What is needed
Show all lines below holding the string "computer".

[Records excerpted from a collection]

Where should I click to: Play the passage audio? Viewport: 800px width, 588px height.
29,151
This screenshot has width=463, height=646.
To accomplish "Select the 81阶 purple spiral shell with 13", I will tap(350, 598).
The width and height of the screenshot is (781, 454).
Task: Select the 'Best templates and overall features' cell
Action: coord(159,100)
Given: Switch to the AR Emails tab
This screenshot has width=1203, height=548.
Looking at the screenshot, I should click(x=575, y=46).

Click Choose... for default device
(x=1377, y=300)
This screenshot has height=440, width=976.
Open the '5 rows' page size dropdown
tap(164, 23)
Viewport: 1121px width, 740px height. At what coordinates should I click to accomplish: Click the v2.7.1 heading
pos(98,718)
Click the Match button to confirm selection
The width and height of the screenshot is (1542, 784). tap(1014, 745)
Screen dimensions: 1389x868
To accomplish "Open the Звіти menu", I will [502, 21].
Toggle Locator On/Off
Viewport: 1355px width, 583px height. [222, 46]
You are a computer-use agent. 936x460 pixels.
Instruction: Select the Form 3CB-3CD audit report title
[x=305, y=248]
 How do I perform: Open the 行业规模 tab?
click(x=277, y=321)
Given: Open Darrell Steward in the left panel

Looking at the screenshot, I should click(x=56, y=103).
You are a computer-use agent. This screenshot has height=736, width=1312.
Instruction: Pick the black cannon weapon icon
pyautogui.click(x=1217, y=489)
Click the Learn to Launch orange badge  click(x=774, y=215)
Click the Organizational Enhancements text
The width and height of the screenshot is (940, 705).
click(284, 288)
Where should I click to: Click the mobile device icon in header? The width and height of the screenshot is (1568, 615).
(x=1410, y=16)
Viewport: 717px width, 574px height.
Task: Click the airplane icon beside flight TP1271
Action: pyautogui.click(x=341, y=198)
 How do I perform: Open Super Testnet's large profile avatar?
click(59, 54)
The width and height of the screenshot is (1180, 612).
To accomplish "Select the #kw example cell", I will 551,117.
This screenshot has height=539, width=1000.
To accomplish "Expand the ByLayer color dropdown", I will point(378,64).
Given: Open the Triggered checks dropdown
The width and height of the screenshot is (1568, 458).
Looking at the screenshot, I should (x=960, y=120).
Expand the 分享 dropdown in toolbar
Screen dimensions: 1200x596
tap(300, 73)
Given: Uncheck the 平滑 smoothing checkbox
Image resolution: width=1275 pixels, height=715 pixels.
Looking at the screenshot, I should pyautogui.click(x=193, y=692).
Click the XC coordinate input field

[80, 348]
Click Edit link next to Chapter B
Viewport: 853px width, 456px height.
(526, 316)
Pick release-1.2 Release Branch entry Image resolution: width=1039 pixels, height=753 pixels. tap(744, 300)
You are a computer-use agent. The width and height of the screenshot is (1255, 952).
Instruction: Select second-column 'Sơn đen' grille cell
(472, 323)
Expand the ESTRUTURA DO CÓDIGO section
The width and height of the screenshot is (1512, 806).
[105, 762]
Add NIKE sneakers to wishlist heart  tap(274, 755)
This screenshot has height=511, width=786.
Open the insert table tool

Completed exercise
You are a computer-use agent. 936x460 pixels.
You are a computer-use agent. This screenshot has height=736, width=1312.
You are a computer-use agent. The width and height of the screenshot is (1255, 952).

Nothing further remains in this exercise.